L’action DroneShield évolue à contre-courant de ses propres performances. À 1,61 euro, le titre accuse une chute de près de 55 % par rapport à son plus haut des douze derniers mois (3,65 euros) et s’inscrit en baisse de 17 % sur les trente derniers jours. Pourtant, jamais le groupe australien de défense anti-drone n’a affiché une telle vigueur opérationnelle. Le paradoxe s’explique par une seule variable : l’enquête de l’ASIC, le gendarme boursier australien, qui paralyse le sentiment de marché.
Des indicateurs techniques au bord du rebond
Avec un RSI à 32,5 (contre 32,3 selon les dernières données), le titre évolue en zone de survente technique. Un signal de retournement potentiel, mais insuffisant pour lever le poids de l’incertitude réglementaire. Le cours reste presque 20 % sous sa moyenne mobile à 50 jours, signe que les vendeurs dominent encore.
Opérationnel : des chiffres qui donnent le vertige
Sur l’exercice 2025, DroneShield a multiplié son chiffre d’affaires par près de trois, à 216,5 millions de dollars australiens. Le premier trimestre 2026 confirme la dynamique : 74,1 millions de dollars de revenus, soit une hausse de 121 % sur un an. Les encaissements clients ont bondi de 360 % à 77,4 millions. Le cash-flow opérationnel positif s’inscrit pour le quatrième trimestre consécutif. Le groupe détient 223 millions de dollars australiens en trésorerie, sans aucune dette.
Le carnet de commandes atteint 2,2 milliards de dollars, porté par 312 projets dont 15 contrats individuels de plus de 30 millions. Un mégacontrat de 730 millions de dollars est en attente de décision pour le second semestre 2026. Le management vise une capacité de production annuelle de 2,4 milliards d’ici la fin de l’année.
L’Europe, moteur de la croissance
L’Europe représente déjà 45 % du chiffre d’affaires du groupe.
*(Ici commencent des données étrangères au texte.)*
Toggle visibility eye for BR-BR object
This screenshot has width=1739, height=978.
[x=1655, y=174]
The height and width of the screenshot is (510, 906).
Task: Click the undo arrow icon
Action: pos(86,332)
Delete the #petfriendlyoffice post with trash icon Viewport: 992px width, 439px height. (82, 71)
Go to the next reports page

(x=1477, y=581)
Mi-juin, les premiers systèmes C-UAS fabriqués sur le Vieux Continent sont sortis des chaînes d’un sous-traitant local, réduisant la dépendance vis-à-vis de l’Australie. Ce maillage industriel s’inscrit dans le cadre des initiatives « ReArm » et « Readiness 2030 » de l’Union européenne. En mars, la société avait inauguré son siège européen.
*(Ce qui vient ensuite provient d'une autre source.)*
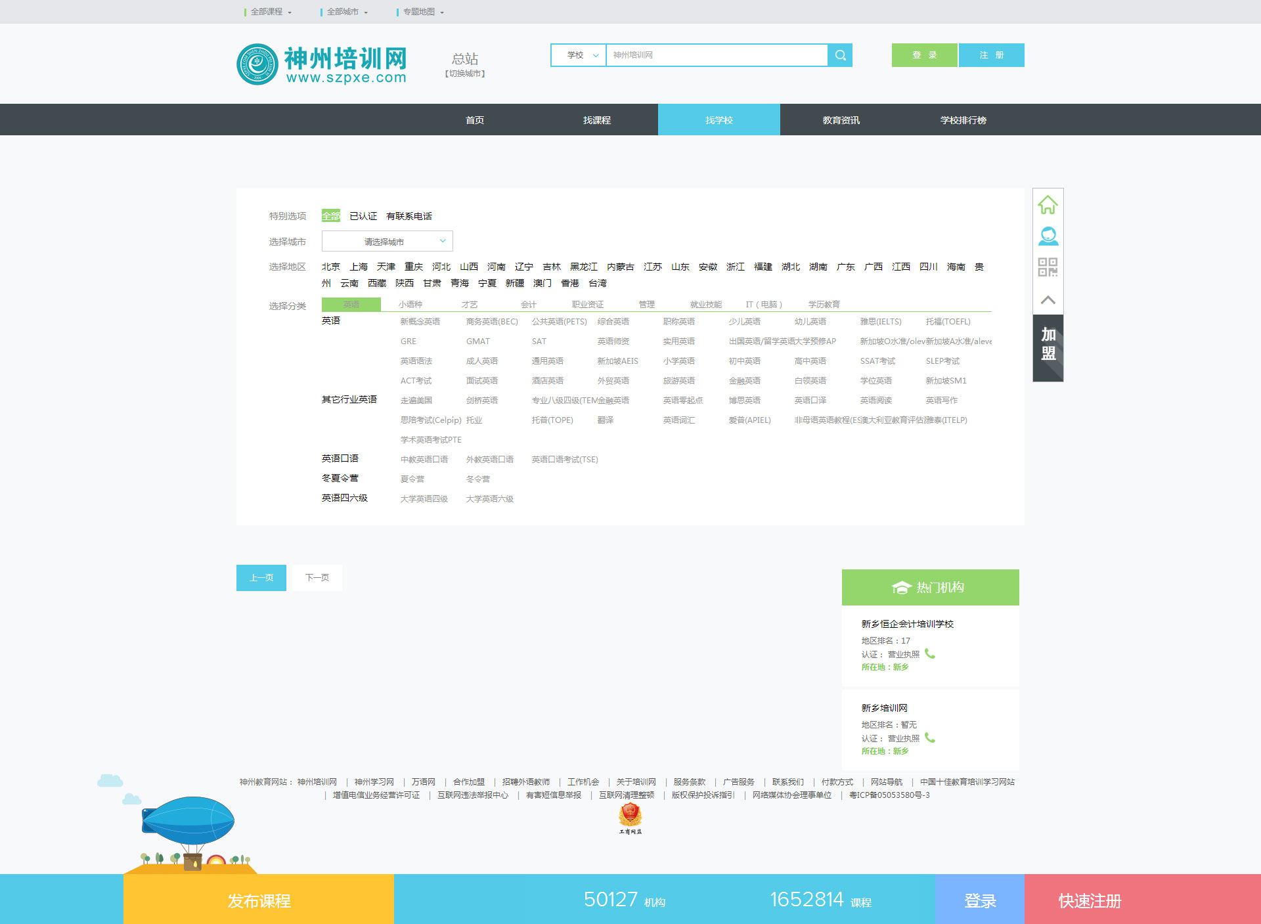Expand the 学校 search type dropdown
1261x924 pixels.
(579, 55)
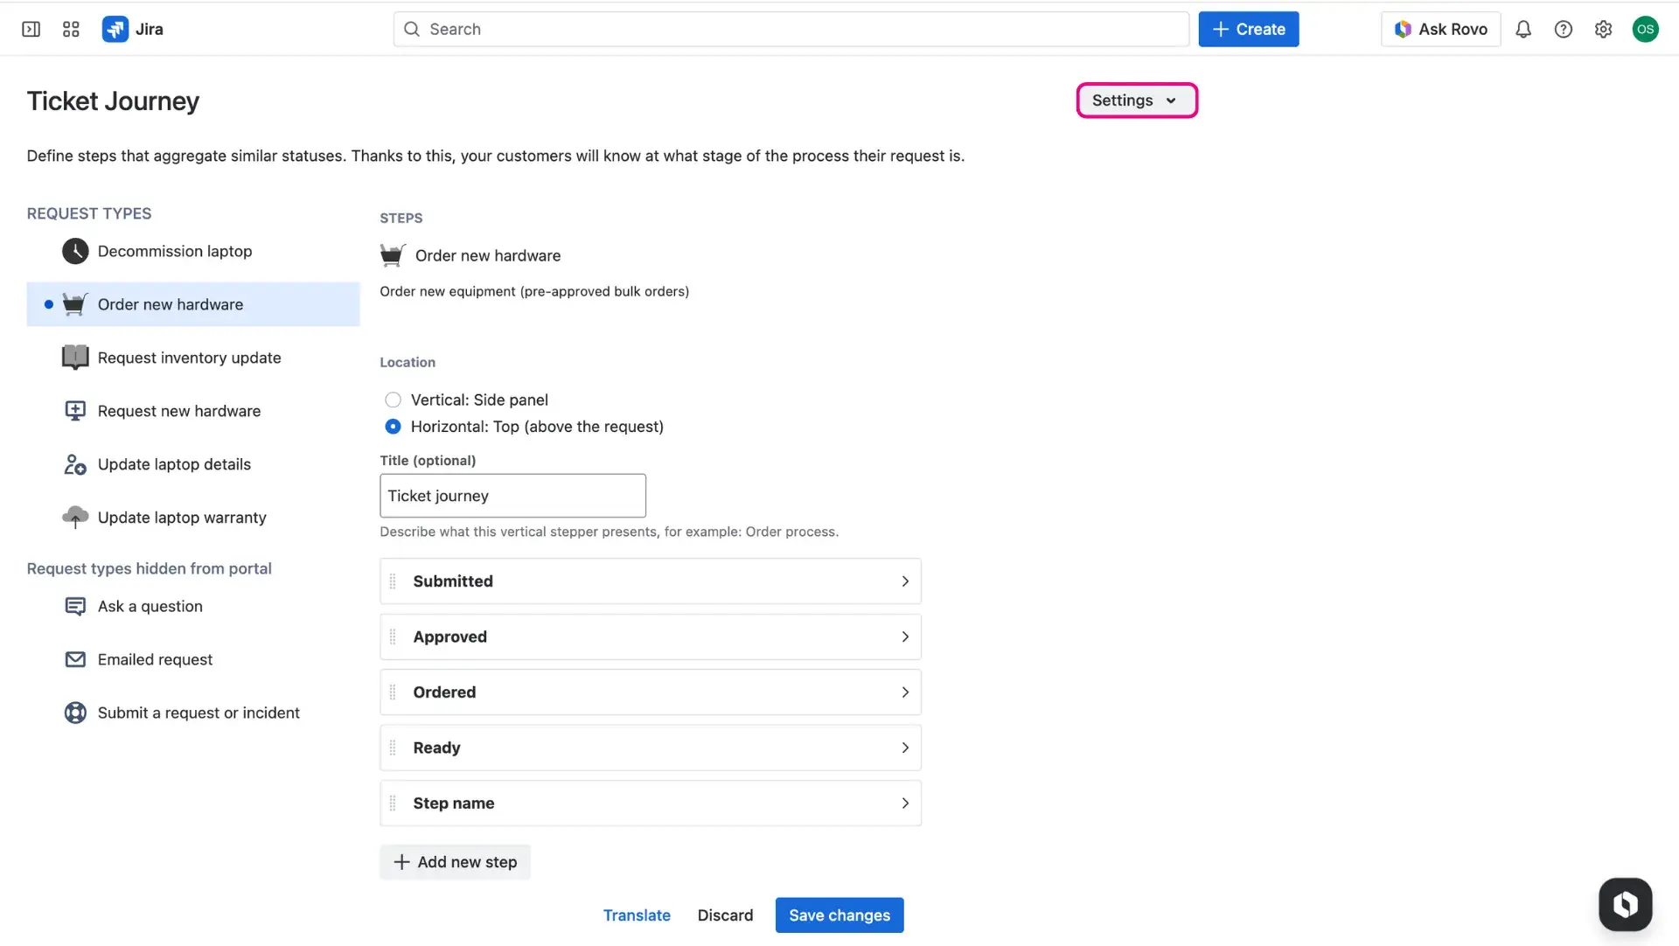The height and width of the screenshot is (946, 1679).
Task: Click the shopping cart icon next to Order new hardware
Action: pyautogui.click(x=74, y=303)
Aux États-Unis, DroneShield a décroché début juin un contrat de 24,9 millions de dollars avec la Joint Interagency Task Force 401 du Pentagone. La tranche ferme de 19,3 millions est complétée par des options sur cinq ans pour 5,6 millions supplémentaires. Au moins 10 millions de dollars seront comptabilisés dans le chiffre d’affaires de l’exercice 2026.
Un nouveau renfort de poids est venu siéger au conseil d’administration le 1er juillet : le contre-amiral (à la retraite) Lee Goddard, fort de trente ans d’expérience dans la sécurité nationale et les achats gouvernementaux. Il siège déjà chez Austal Ltd et Southern Launch. L’objectif est de renforcer les liens avec la communauté des Five Eyes.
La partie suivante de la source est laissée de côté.